Toyota has made clear where it sees the market heading. By early next decade, Toyota expects to sell 1 million hybrids a year worldwide. "Eventually, everything will be a hybrid," said Jim Press, president of Toyota Motor North America, earlier this month while in Detroit.
Nissan, GM and DaimlerChrysler have been slow to the market, arguing that hybrids don't make business sense.
GM introduced mild-hybrid trucks in 2004 and will release a Saturn Vue hybrid this summer.
Some environmental groups refer to GM's current lineup as hollow hybrids because they offer only modest fuel savings. The company says upcoming hybrids, such as the Vue, will offer significant fuel-efficiency improvements, 20% or more.
DaimlerChrysler soon will be the only major player in the U.S. market without a hybrid -- hollow or otherwise - for retail customers.
DaimlerChrysler is working with GM and BMW on a joint venture to develop a hybrid system. The company will put that system in the Durango in 2008 but hasn't committed to any other passenger vehicles.
While Toyota, Honda and Ford have made bold projections about future hybrid sales, DaimlerChrysler officials say there is no magic bullet for improving fuel efficiency and reducing oil dependency.
"It's going to require a portfolio approach," Chernoby said. "There's not going to be any one winner."
Other alternatives where DaimlerChrysler has a lead - ethanol, diesel, biodiesel and hydrogen fuel-cell vehicles - also will play a role, he said.
The company has more than 100 fuel-cell vehicles in use worldwide. DaimlerChrysler also has strong offerings for diesel, biodiesel and ethanol-capable vehicles.
But there are problems with those technologies, too. Most experts predict fuel-cell vehicles won't be a viable option for decades. Diesel engines deliver more miles per gallon but they also traditionally have come with higher emissions. Biodiesel and ethanol aren't widely available at U.S. fueling stations. If these other options take off, DaimlerChrysler should be positioned well.

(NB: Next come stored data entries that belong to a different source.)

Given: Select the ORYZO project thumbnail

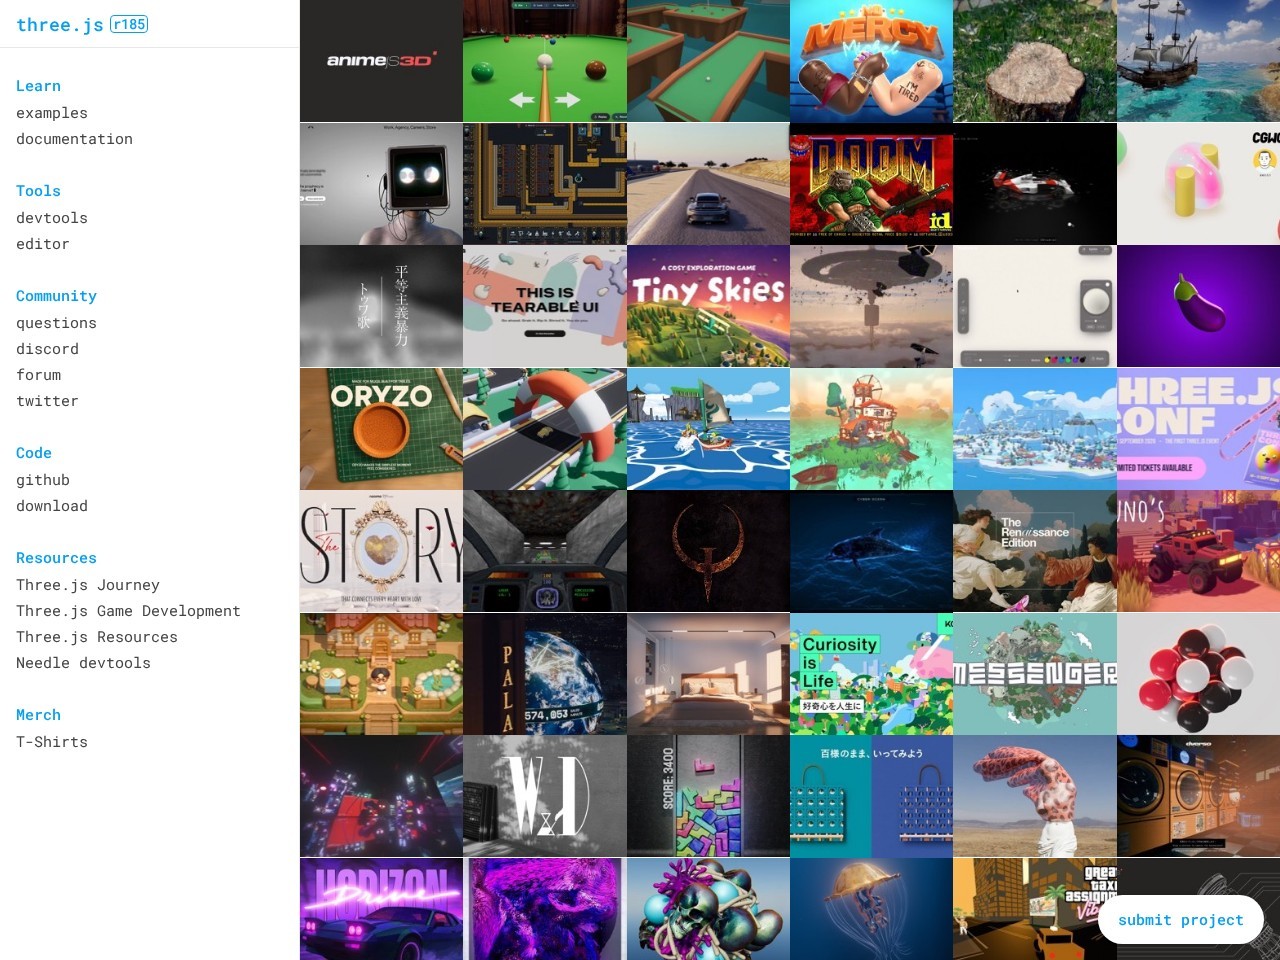Looking at the screenshot, I should tap(381, 429).
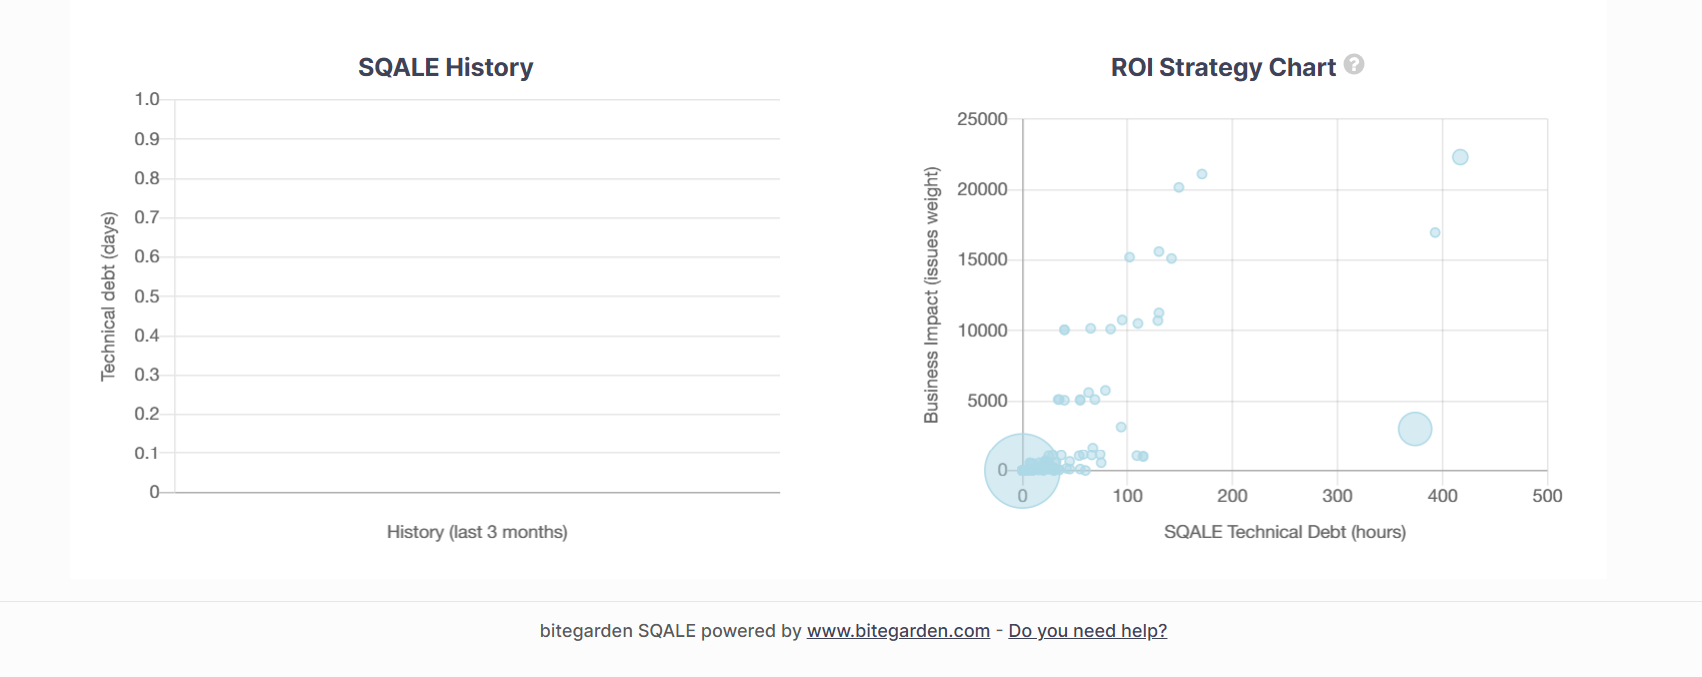Image resolution: width=1702 pixels, height=677 pixels.
Task: Select the lone bubble near 3000 impact, 95 hours
Action: [1121, 427]
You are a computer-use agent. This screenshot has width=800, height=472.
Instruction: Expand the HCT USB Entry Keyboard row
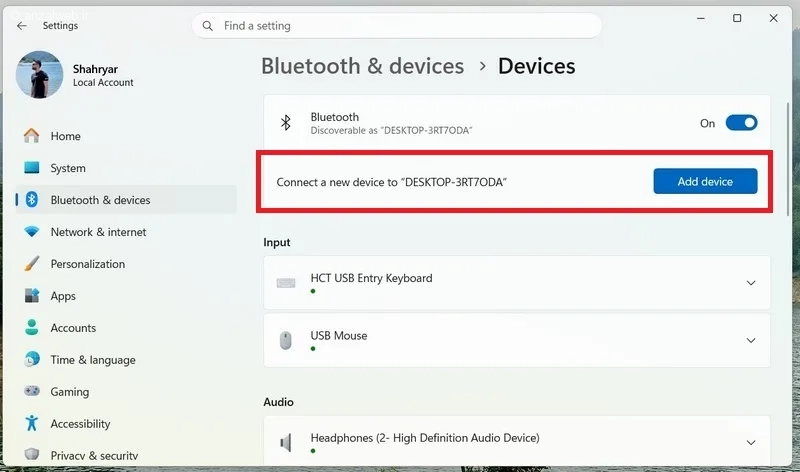coord(517,283)
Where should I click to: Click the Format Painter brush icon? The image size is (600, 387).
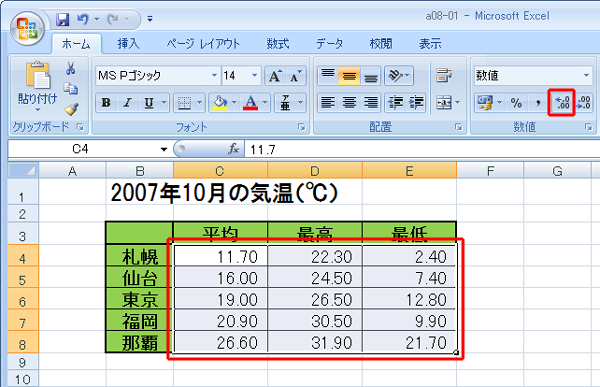click(71, 109)
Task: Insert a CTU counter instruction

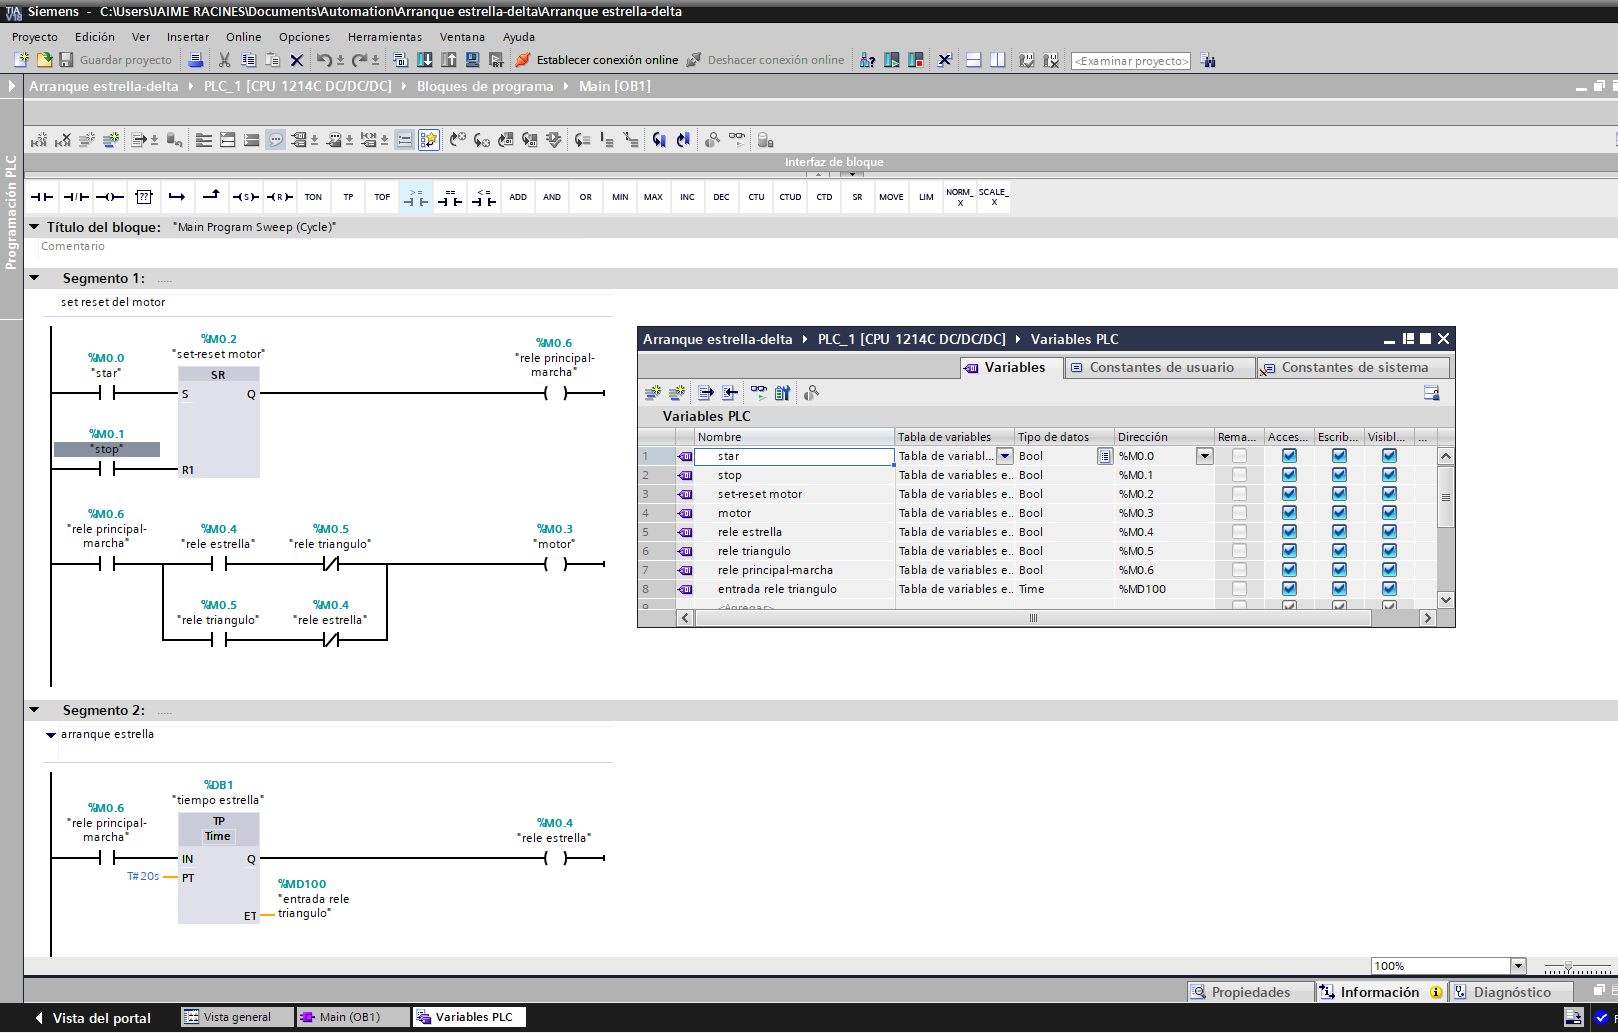Action: click(x=756, y=197)
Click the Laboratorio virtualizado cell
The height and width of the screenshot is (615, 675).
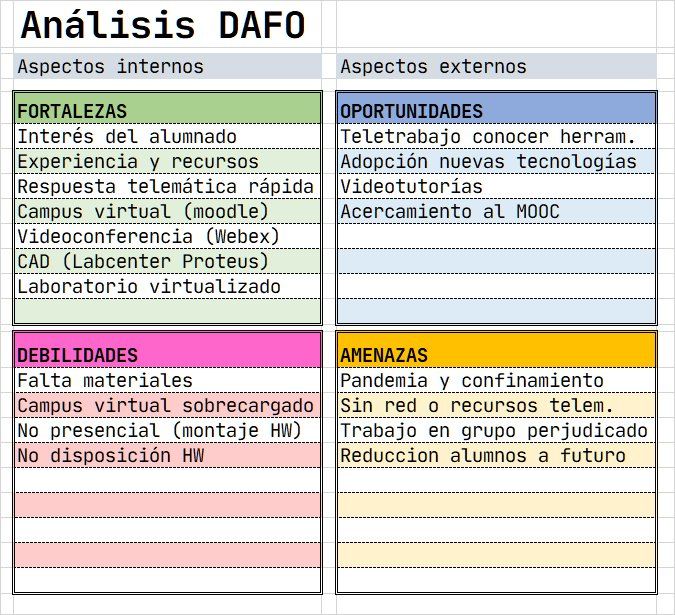pyautogui.click(x=167, y=286)
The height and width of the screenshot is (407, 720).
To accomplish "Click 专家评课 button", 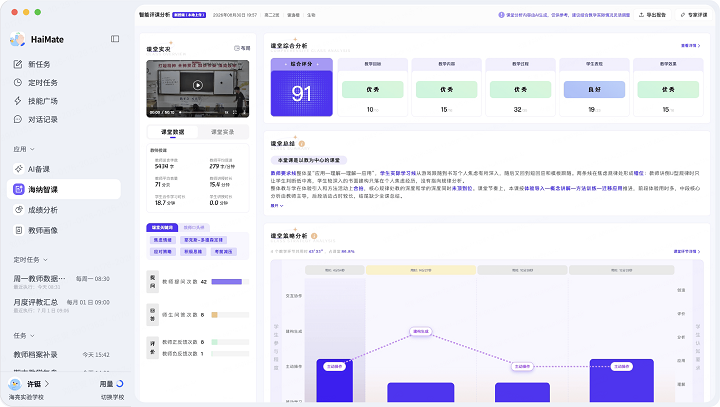I will (694, 15).
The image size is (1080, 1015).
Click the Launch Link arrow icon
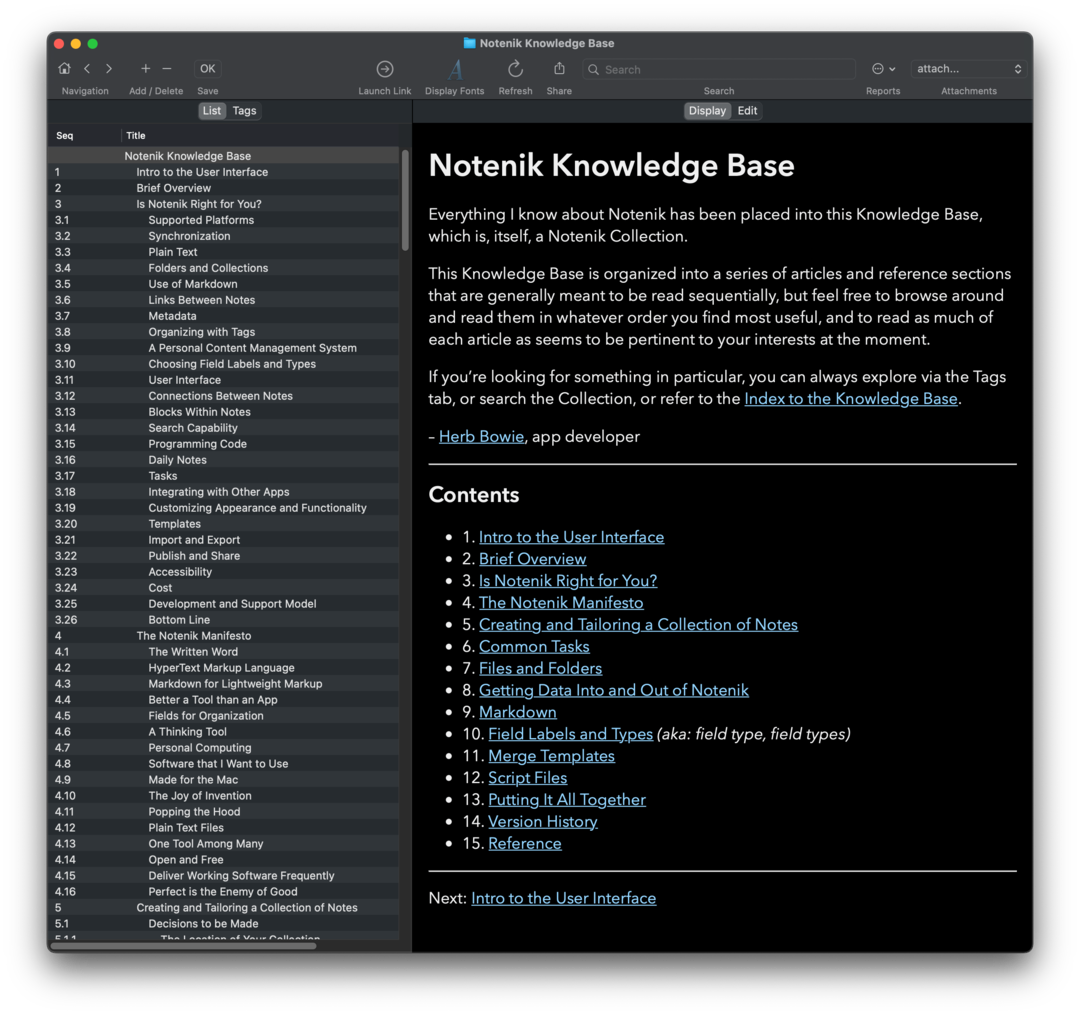click(x=384, y=68)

But in the meantime, gas-electric hybrids have become the hot technology because they offer increased fuel efficiency without the need for new infrastructure. Hybrid owners can fill the tank at the gas station and the car recharges the electric battery.
Hybrids are the bridge between gas-powered engines and hydrogen fuel cells, said Roland Hwang, vehicles policy director in the San Francisco office of the Natural Resources Defense Council, an environmental advocacy group.
The sales figures may be small now, but it's important to be in the market early, he said. Other automakers already are building their brand image with consumers and perfecting the technology through real-world driving while DaimlerChrysler is still in the lab.
"They're 10 years behind Toyota and Honda," Hwang said. "That's a long time. That's a lot of catching up you need to do."
But DaimlerChrysler can still be a major player, said Friedman of the Union of Concerned Scientists.
"The question is are they going to decide to catch up?" Friedman asked. "Or are they going to play this as a media game?"
DaimlerChrysler officials are confident they can catch up and even surpass the current leaders.
Chernoby said the company is committed to improving fuel efficiency but wants to make money, too.
"Will the media attention and, potentially, the market concern shift up and down over time? Yes," Chernoby said. "But we clearly recognize as an" automaker "we must, absolutely must, drive forward. And we will."